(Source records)
»»
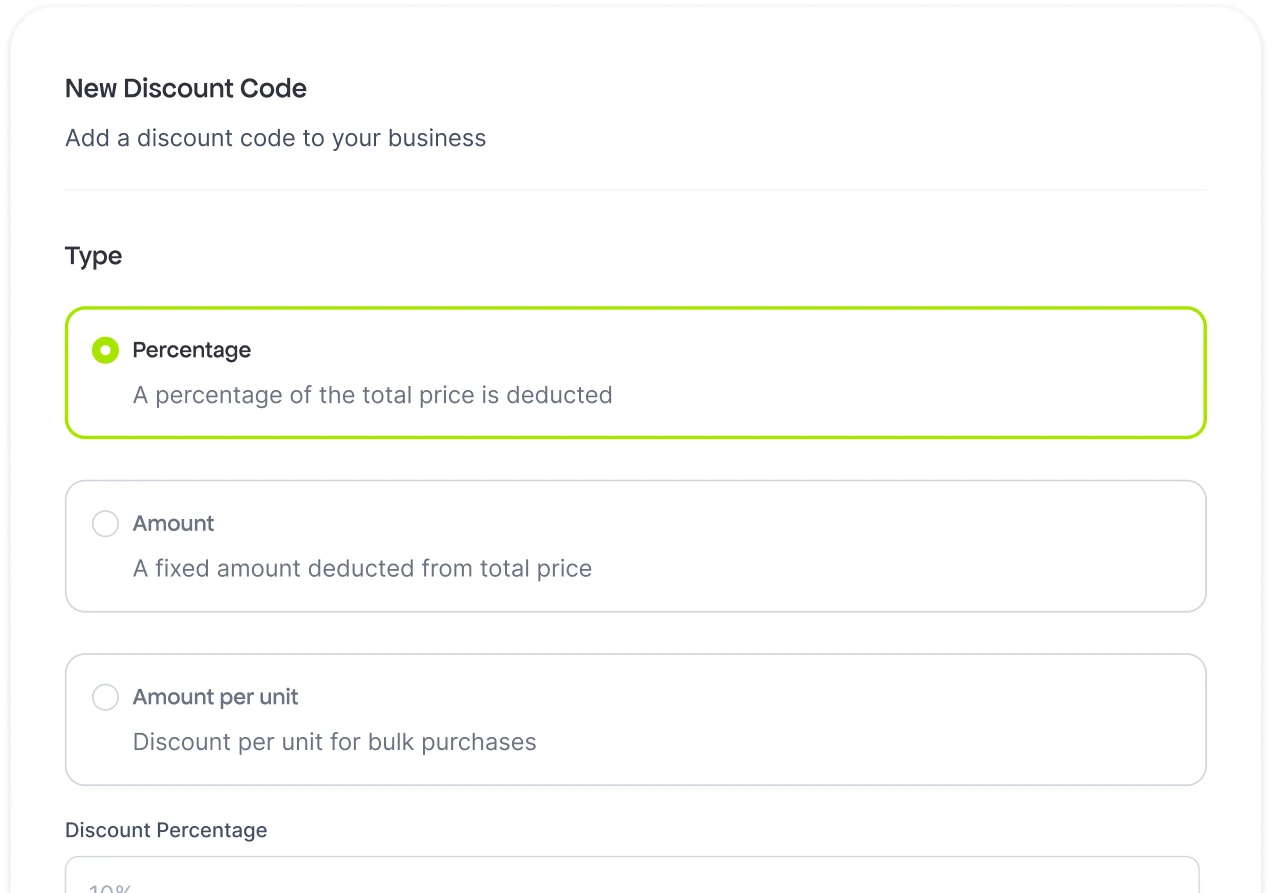This screenshot has width=1272, height=893.
Task: Click the Percentage option title text
Action: [192, 350]
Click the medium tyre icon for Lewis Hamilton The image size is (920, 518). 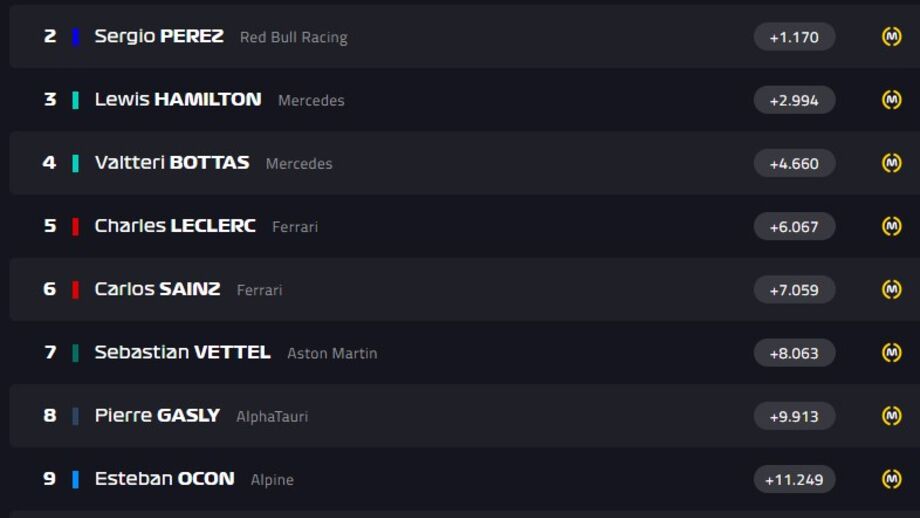(892, 100)
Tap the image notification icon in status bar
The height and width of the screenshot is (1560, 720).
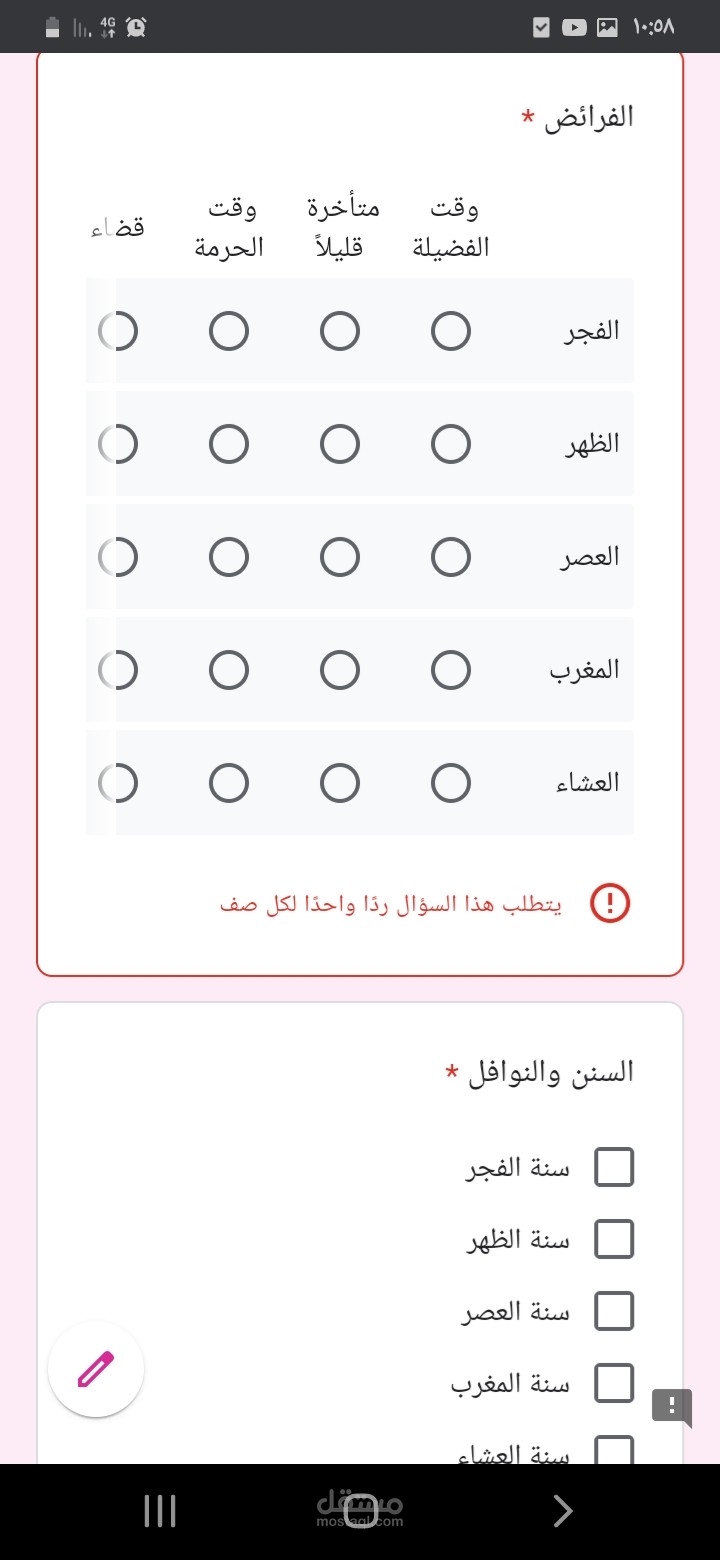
««
> [Your task] Could you reproduce exactly, and only, the lines from the one containing "Tap the image notification icon in status bar" through the end of the records above, both included, while leaving out the pictures?

> [Exercise output]
Tap the image notification icon in status bar
The height and width of the screenshot is (1560, 720).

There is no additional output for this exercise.